### EXERCISE DETAILS
Return all lines in the data where the string "agent" can be found.

+---+

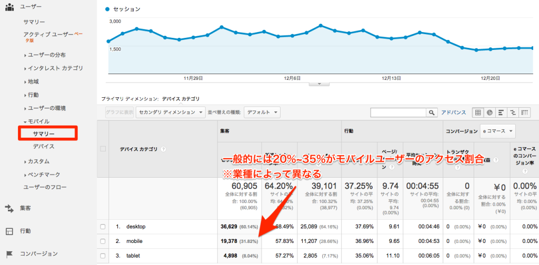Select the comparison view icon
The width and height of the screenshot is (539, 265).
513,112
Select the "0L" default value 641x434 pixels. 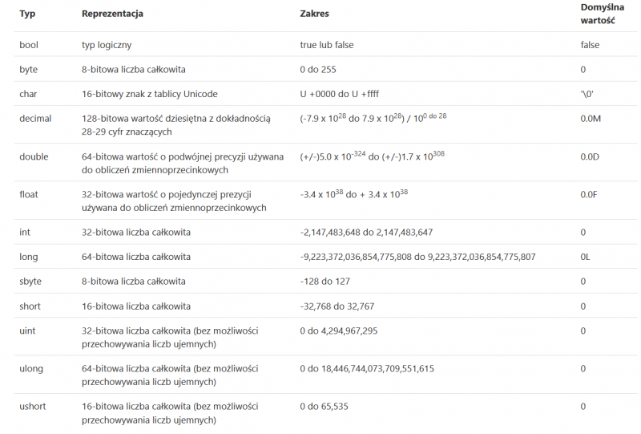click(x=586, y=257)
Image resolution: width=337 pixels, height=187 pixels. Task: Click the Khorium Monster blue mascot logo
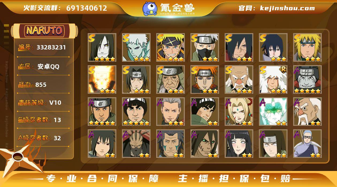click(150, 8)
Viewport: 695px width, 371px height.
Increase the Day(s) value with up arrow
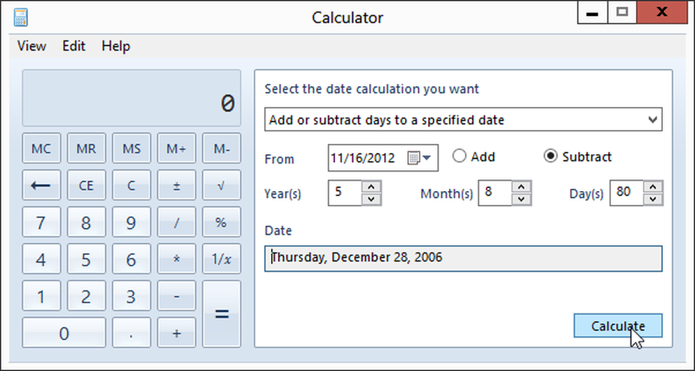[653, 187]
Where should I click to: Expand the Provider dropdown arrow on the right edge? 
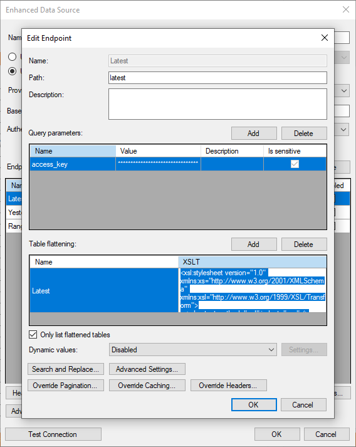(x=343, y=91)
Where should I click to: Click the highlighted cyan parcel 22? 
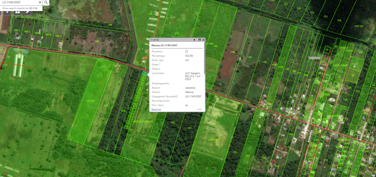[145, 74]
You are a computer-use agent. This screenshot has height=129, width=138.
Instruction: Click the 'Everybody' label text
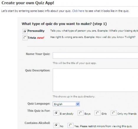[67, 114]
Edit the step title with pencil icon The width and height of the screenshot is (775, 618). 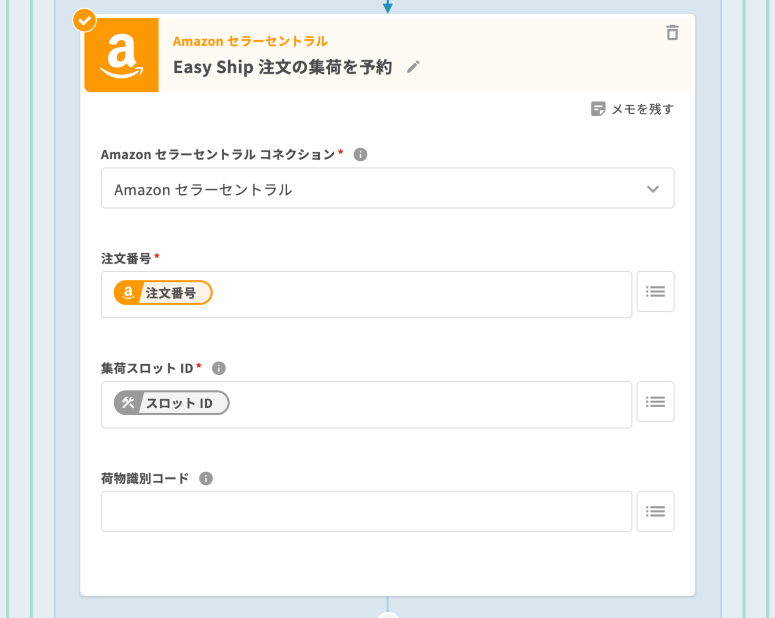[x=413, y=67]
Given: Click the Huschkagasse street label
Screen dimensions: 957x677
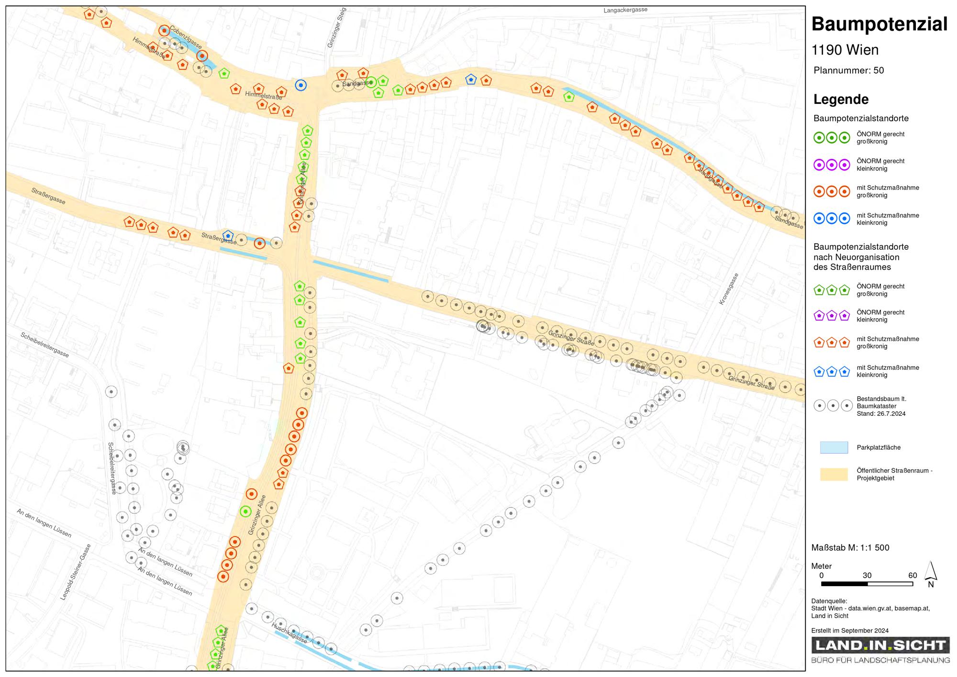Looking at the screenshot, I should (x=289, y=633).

+---+

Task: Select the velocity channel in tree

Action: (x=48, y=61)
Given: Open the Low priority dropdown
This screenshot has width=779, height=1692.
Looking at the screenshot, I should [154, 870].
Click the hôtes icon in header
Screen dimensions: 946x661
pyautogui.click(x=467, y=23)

+---+

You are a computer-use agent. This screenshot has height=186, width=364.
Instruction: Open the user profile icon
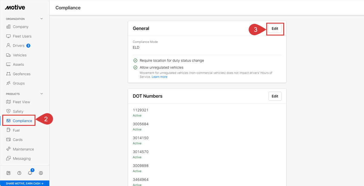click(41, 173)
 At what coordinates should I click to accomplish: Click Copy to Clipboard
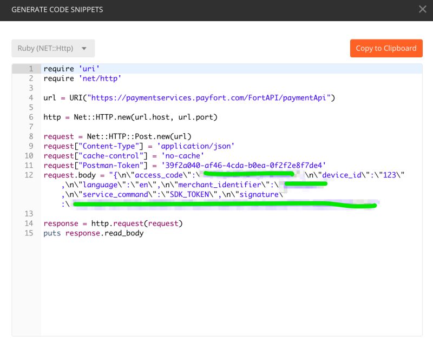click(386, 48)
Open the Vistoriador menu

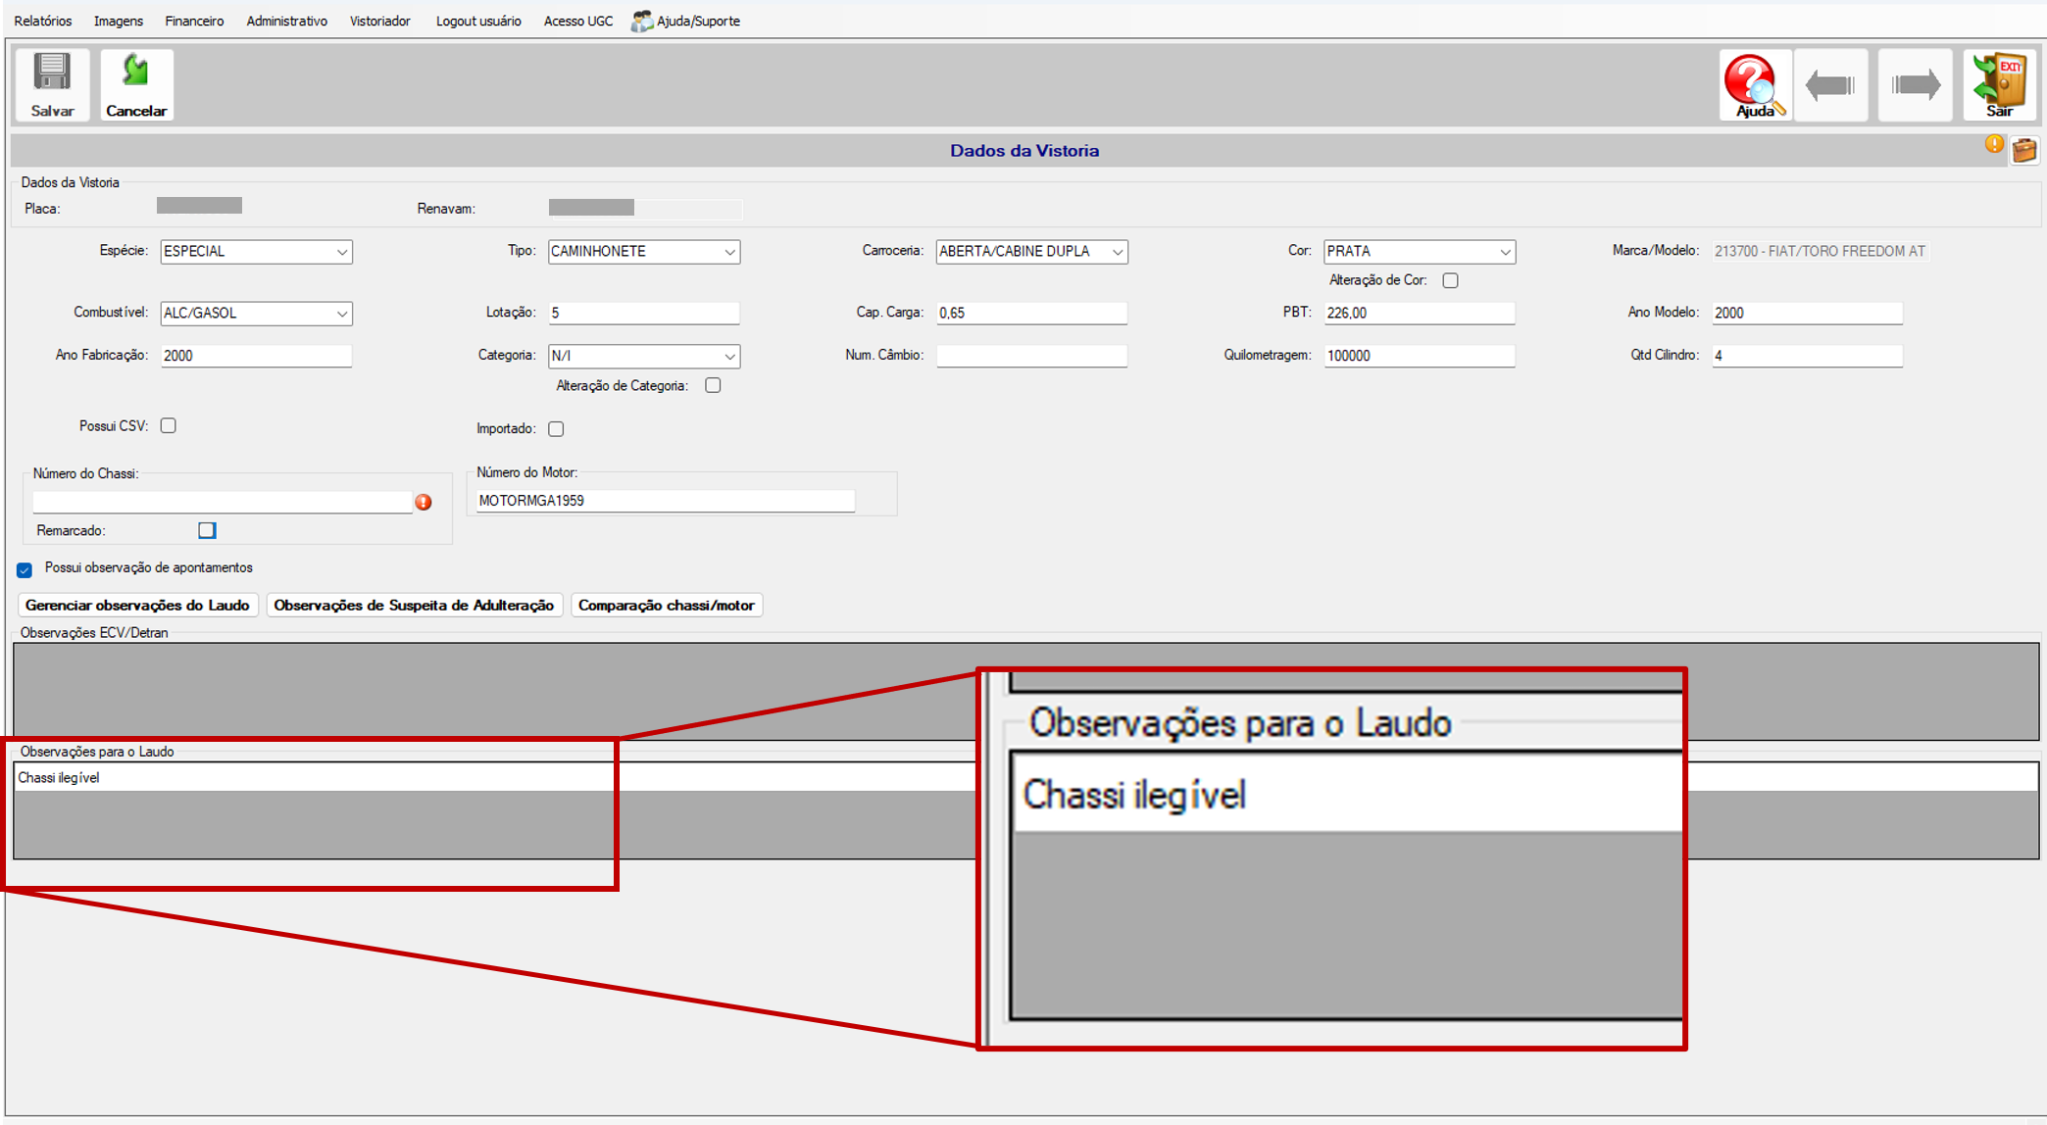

+---+

### EXPECTED ANSWER
You are a computer-use agent. This screenshot has height=129, width=138.
You are a computer-use agent. This screenshot has height=186, width=364.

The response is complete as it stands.